The area near the staples in my head pulses. James. My father. The Riot said he was a traitor. The pulse turns into a pound and I rub at my head, trying to avoid the cut. What did Skull mean by traitor? What does it mean for me, if anything, if he was?
Thinking of what Skull told me about my father, my mind wanders. I’ve never questioned anyone on my father’s relationship with Mom or his family. Felt the tug-of-war strings being pulled at an early age, so I decided to stay neutral. Bringing up my father meant inviting people to make me choose a side.
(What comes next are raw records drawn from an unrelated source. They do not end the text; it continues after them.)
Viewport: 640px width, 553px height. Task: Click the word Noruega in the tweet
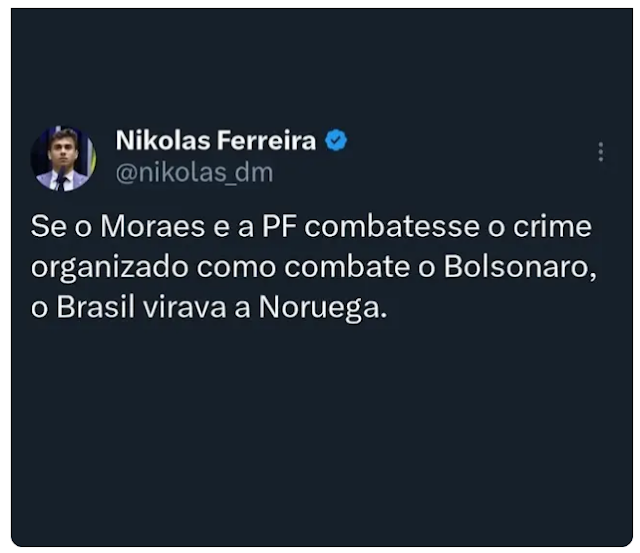pyautogui.click(x=322, y=307)
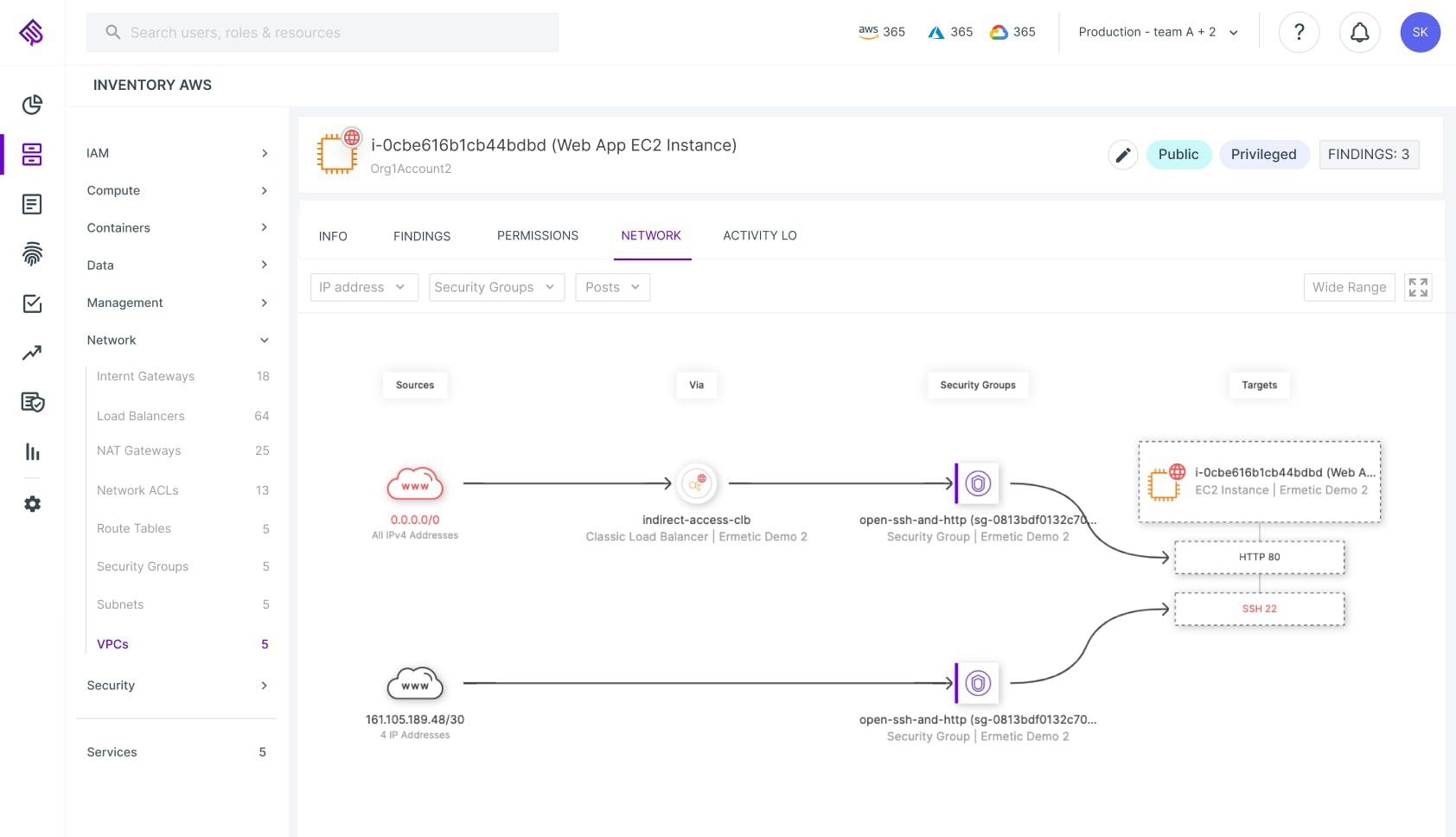Switch to the FINDINGS tab
Viewport: 1456px width, 837px height.
[421, 236]
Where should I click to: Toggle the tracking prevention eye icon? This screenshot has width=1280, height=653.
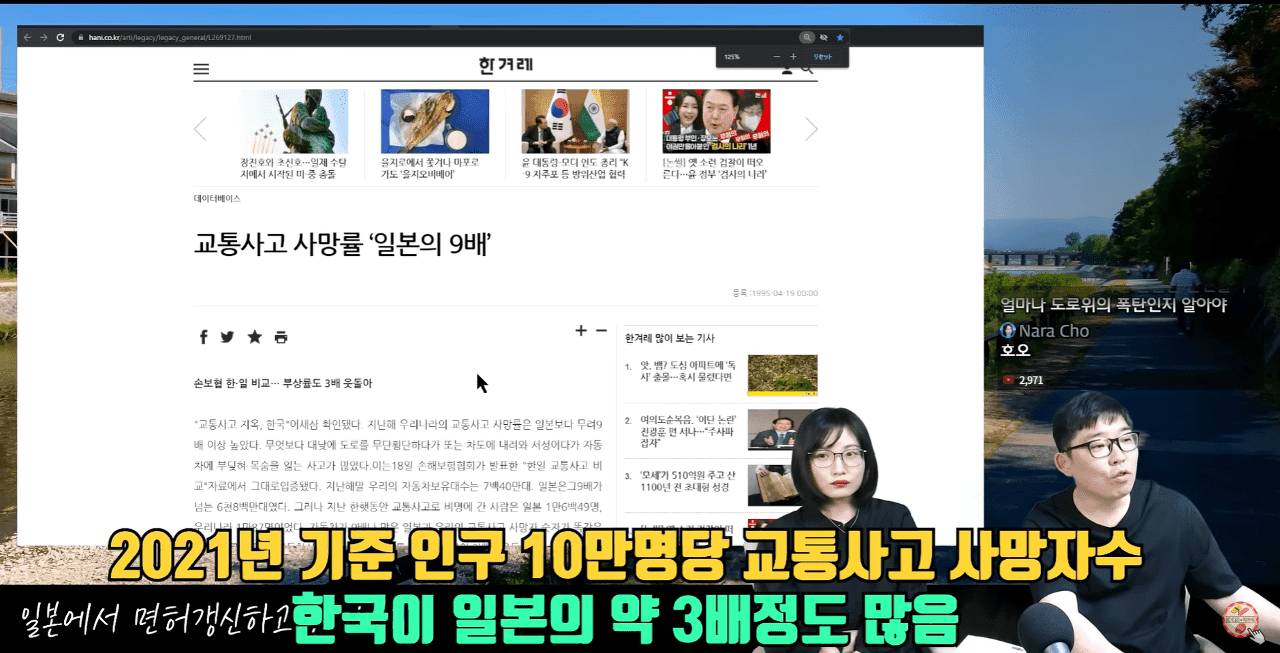coord(824,37)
“Excuse me.” A nurse in Hello Kitty scrubs who couldn’t weigh a buck twenty wet enters the fray and cracks a clipboard against the wall to gain everyone’s attention. According to her name tag, her name is Becky. “All of you need to either take this outside, away from the hospital, or stop. This is a hospital, a children’s floor for that matter, not a bar.”
I wince on Mom’s behalf.
Nurse Becky scans Cyrus, then my mother. “I don’t have a problem calling the police on either of you.” She then surveys the rest of the guys in the hallway. “Or on any of you. That was your first and only warning.”
Becky walks away, Mom and Cyrus communicate through glares and my aide returns. “That help?”